Lastly, Defendants contend that the Receiver fails to allege any facts suggesting LFICO was unjustly enriched by its receipt of funds from Stanford. To the contrary, the Receiver makes a number of allegations as to this claim, including that LFICO was aware of the Stanford scheme earlier than other investors, and was thus able to withdraw its proceeds and avoid a more substantial lqss than other investors suffered. See Second Am. Compl. ¶ 52[134]. Because Defendants’ argument for dismissal of the unjust enrichment claim requires resolution of factual questions, the Court declines to dismiss the claim at this stage.

ConClusion

Based on the foregoing, the Court concludes it lacks jurisdiction over the Receiver’s claims against LIA and dismisses them without prejudice. The Court denies Defendants’ motion to dismiss as to the Receiver’s claims against LFICO. Because the Receiver’s claims against LIA would continue to suffer from the same defect, the Court denies him leave to re-plead. The Court also denies Defendants’ motion to strike the Spindler Declaration. 
      
      . The Court also grants Defendants’ unopposed motion for extension of time to file a reply [146].
     
      
      . The Fifth Circuit reasoned that a preliminary injunction would constitute an “attachment” on LIA’s property, which the Foreign Sovereign Immunities Act prohibits. See 478 Fed.Appx. at 236.
     
      
      . The Receiver does not allege LIA directly invested in and received transfers from Stanford.
     
      
      . The Receiver does not dispute that both LFICO and LIA qualify as “foreign states.” See SAC ¶ 10.
     
      
      . The FSIA defines a "commercial activity carried on in the United States by a foreign state” as a "commercial activity carried on by such state and having substantial contact with the United States.” 28 U.S.C. § 1603(e).
     
      
      . An additional requirement for holding the principal liable for an agent’s actions is that the agent had actual or apparent authority to act on behalf of the principal. E.g., Sociedad De Solaridad Social El Estillero v. J.S. McManus Produce Co., 964 S.W.2d 332, 333 (Tex.App.-Corpus Christi 1998, no pet.).

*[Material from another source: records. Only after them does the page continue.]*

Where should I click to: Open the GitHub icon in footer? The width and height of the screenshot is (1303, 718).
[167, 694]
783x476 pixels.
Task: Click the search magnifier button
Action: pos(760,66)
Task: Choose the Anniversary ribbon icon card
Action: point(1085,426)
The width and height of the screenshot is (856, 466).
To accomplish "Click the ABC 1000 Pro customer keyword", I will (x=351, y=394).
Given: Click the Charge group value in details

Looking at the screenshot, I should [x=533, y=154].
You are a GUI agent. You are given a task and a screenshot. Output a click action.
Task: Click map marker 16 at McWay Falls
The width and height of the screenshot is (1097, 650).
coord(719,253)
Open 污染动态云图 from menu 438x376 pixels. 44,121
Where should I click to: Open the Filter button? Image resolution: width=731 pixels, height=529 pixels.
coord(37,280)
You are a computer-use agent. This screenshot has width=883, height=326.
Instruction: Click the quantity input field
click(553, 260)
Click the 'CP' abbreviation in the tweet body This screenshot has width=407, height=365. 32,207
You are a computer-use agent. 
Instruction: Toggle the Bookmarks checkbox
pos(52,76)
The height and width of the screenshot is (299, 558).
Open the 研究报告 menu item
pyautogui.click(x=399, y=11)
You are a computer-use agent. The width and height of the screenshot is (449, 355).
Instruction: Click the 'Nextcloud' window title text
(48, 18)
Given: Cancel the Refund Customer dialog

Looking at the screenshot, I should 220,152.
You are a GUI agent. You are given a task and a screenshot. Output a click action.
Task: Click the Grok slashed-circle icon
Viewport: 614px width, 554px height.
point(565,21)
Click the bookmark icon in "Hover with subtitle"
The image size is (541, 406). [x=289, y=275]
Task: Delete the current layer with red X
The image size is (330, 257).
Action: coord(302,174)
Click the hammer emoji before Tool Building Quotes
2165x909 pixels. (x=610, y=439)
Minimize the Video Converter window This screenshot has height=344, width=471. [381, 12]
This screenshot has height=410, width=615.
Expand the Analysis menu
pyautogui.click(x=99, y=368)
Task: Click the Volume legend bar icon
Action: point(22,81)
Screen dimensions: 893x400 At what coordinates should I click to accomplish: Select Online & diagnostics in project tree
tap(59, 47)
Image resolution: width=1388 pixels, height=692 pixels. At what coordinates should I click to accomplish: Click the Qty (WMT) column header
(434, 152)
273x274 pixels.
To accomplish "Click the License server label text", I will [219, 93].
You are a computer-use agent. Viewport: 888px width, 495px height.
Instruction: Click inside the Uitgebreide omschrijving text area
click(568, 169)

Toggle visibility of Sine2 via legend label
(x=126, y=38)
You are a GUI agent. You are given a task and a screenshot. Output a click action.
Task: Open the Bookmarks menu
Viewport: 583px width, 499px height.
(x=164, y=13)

The parties do not brief this requirement, so the Court does not address it here.
     
      
      . "A false conflict occurs where, although the laws of two possibly interested states might substantively conflict, only one state has an actual interest in the dispute.” Net-Winners Order 10 (citing Duncan v. Cessna Aircraft Co., 665 S.W.2d 414, 422 (Tex.1984)).
     
      
      . Defendants also raise Rule 12(b)(6) arguments as to the Receiver’s claims against LIA. Because the Court has determined it does not have subject matter jurisdiction over any claims against LIA, the Court does not address the Rule 12(b)(6) arguments.